Instructions to follow: Treat the line containing "Click the to-front ordering icon" as the first line of the answer and the last line of the data as its final line, reproducing every line between exactly.

Stored data entries:
[Start of section]

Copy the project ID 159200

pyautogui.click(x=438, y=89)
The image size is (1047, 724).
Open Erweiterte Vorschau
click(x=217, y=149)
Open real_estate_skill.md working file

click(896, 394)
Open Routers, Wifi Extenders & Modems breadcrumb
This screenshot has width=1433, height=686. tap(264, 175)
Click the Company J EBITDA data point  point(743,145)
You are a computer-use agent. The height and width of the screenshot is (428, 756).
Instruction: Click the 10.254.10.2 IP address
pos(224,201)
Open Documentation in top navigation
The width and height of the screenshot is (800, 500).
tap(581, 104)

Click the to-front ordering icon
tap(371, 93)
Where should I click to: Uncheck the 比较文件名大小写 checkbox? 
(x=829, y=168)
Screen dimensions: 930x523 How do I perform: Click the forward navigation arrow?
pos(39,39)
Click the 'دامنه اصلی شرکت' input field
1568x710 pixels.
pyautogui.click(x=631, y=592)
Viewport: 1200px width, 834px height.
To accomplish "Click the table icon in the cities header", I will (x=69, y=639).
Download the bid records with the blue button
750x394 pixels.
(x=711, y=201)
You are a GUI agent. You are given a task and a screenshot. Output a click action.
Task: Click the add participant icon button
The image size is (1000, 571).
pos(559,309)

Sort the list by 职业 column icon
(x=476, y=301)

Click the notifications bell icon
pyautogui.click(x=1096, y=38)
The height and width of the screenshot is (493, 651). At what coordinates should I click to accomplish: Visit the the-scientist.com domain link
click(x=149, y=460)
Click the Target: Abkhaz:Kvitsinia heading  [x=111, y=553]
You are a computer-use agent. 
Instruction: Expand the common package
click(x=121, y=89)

[End of section]

Task output:
Click the to-front ordering icon
tap(371, 93)
Where should I click to: Uncheck the 比较文件名大小写 checkbox? 
(x=829, y=168)
Screen dimensions: 930x523 How do I perform: Click the forward navigation arrow?
pos(39,39)
Click the 'دامنه اصلی شرکت' input field
1568x710 pixels.
pyautogui.click(x=631, y=592)
Viewport: 1200px width, 834px height.
To accomplish "Click the table icon in the cities header", I will (x=69, y=639).
Download the bid records with the blue button
750x394 pixels.
(x=711, y=201)
You are a GUI agent. You are given a task and a screenshot. Output a click action.
Task: Click the add participant icon button
The image size is (1000, 571).
pos(559,309)

Sort the list by 职业 column icon
(x=476, y=301)

Click the notifications bell icon
pyautogui.click(x=1096, y=38)
The height and width of the screenshot is (493, 651). At what coordinates should I click to accomplish: Visit the the-scientist.com domain link
click(x=149, y=460)
Click the Target: Abkhaz:Kvitsinia heading  [x=111, y=553]
You are a computer-use agent. 
Instruction: Expand the common package
click(x=121, y=89)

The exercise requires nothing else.